En una primera instancia, el negocio con más perspectiva es el de las exportaciones de frutas y otras cargas refrigeradas. La particularidad de este negocio es el envío de mercaderías en consignación, lo que las condiciona a sufrir las fluctuaciones de mercado e, incluso, a barreras para arancelarias o medidas sanitarias en destino.

El objetivo de este corredor es lograr que el exportador sudamericano “pueda venderle al consumidor final, evitando una intermediación, mejorando los márgenes y reduciendo la imprevisibilidad típica del mercado”, apuntó.

Las instalaciones

Sólo resta una aprobación formal de la concesión por 35 años (prorrogable a otros 15) que se realizará el próximo 8 de marzo, tras haber cumplido con los trámites administrativos y los requisitos de competencia ante las autoridades.

Render de la terminal reefer

La plata frigorífica supone una inversión total de 9,6 millones de euros y se desarrollará en 3 etapas entre 2022 y 2027. Se emplazará en una parcela de 24.266 m2 y contempla tanto refrigeración de frutas y verduras, como congelación de carnes.

Estará ubicada a 50 metros de un muelle de 500 metros de largo y 14 de profundidad. Contará con 8 puestos operativos para camiones; sala de acondicionamiento, fraccionamiento y envasado, y 12 cámaras frigoríficas.
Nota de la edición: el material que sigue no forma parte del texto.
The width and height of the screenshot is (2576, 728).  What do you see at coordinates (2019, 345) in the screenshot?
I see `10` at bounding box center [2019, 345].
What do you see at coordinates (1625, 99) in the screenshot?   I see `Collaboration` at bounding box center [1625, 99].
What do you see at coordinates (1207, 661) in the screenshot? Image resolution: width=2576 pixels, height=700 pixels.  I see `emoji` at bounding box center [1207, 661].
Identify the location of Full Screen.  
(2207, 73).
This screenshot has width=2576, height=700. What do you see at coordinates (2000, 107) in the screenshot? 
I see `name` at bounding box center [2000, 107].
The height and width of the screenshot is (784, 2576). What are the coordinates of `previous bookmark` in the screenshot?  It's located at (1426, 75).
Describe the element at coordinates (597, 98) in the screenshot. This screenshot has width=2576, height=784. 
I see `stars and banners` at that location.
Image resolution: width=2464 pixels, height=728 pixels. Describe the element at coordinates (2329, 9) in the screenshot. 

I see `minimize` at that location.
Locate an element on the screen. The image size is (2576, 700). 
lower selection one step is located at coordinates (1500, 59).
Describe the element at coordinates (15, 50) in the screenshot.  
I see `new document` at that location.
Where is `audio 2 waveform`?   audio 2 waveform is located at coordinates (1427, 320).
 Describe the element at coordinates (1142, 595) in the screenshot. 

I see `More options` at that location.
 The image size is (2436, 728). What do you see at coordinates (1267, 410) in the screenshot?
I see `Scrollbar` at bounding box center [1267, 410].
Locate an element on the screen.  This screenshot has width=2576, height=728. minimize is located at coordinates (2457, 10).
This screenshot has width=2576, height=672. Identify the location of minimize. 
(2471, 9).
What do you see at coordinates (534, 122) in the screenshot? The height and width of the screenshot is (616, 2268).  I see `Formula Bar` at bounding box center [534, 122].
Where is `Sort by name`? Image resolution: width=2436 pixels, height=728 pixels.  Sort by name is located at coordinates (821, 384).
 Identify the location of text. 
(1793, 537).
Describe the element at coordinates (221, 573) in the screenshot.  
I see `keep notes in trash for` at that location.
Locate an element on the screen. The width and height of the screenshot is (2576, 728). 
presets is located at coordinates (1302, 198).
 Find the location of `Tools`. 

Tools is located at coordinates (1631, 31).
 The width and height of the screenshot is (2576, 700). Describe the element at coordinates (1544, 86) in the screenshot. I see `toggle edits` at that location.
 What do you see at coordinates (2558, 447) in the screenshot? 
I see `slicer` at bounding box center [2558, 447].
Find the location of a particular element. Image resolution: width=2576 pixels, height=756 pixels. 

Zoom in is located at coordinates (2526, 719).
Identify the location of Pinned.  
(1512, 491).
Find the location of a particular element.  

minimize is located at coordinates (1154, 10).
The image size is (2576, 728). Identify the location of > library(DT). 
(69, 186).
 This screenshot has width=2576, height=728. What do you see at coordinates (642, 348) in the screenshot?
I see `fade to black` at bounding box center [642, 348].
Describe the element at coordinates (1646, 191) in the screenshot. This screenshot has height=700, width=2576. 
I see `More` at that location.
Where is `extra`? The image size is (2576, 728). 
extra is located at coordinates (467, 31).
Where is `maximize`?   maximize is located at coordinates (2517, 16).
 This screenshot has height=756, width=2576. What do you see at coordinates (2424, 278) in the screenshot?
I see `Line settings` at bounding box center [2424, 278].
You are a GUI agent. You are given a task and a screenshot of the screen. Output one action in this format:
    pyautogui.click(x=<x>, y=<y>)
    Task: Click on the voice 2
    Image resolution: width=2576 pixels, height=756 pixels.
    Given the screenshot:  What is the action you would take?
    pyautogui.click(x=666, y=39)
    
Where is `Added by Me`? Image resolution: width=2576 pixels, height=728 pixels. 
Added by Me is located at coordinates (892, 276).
Según confirmó la autoridad portuaria española, “la edificación de esta planta incluye un parque fotovoltaico que será capaz de cubrir las necesidades de consumo de la planta, con una capacidad de generación de 1,35Mw”.

Graneles

Luego, la planta de almacenamiento de graneles y cargas generales requerirá una una inversión de 6,9 millones de euros, también en tres fases, entre 2022 y 2026, en una parcela de 39.000 m2. Tendrá 10 áreas de almacenamiento independientes y cerradas: 4 para graneles sólidos aptos para consumo humano y animal (de 123.000 m3), y 6 para fertilizantes y abonos (de 177.000 m3).

“Los graneles sólidos que se almacenarán son para consumo humano o para la producción de consumo animal. También está previsto el almacenamiento y envase de abonos y fertilizantes”, indicó la autoridad portuaria en un comunicado.

La presidenta de la Autoridad Portuaria de la Bahía de Cádiz, Teófila Martínez, valoró esta inversión “”por la importancia del proyecto en sí y la solvencia del Grupo PTP, y por la trascendencia de que un holding de estas características se haya fijado en Cádiz para establecerse en Europa y ampliar sus servicios logísticos en Iberoamérica”.